A couple of weeks ago, inspectors cracked down on a Manhattan renter named Nigel Warren for renting out his apartment via Airbnb. Now, Airbnb is announcing that it provide money and resources to help Nigel fight the case. It's a solid move for Airbnb, as the case had many assuming that Airbnb is now illegal in NYC.
There is some murky ground here, as there is a reason hotels are regulated. NYC apartments have different regulations depending on the tenant. Tenants that don’t have children, for example, are not required to have window guards. But if you turn around and rent your apartment out to a tourist with children, then you’re posing a safety risk to your guests.

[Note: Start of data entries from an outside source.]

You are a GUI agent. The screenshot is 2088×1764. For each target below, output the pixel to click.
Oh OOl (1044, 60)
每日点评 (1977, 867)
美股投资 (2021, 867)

Airbnb maintains that the law crafted in 2010 was meant to crack down on illegal hotel operators, not “average New Yorkers.” And they sort of have a point. If you’re paying you’re rent, who’s to say who you can and can’t take in as a guest? That’s where things get murky. The “shared space exception” in the law allows hosts to rent out their dwellings as long as they are present during the guest’s stay. Nigel Warren argued that his roommate was present during the stay.
But a judge didn’t see it that way. The “shared space exception” mandates that all common living areas be accessible to the guest. In the case of Nigel Warren, Judge Clive Morrick declared that the exception was not satisfied because the guest did not have access to the entire apartment: specifically, Nigel’s roommate’s room (which is apparently a common living space, in Morrick’s view).
Morrick also called the commerce aspect into question. When Warren argued that the Russian tourist was simply his guest, Morrick declared that that was not the case because Warren and the tourist did not maintain a personal relationship.
The whole shebang puts Airbnb in a tight spot, as many are now asking the company how it plans to protect hosts from such crackdowns in the future.
“While we did intervene in this case on a important point of law that seems clear to us, we cannot provide individual legal advice, and every case has its own specific facts,” wrote Airbnb’s public policy expert David Hantman, in a blog post. “The laws governing different buildings in New York and individual rules put in place by co-op boards or leases vary. That is why we ask hosts in our 35,000 cities around the world to check the law in their own city and their leases as well.”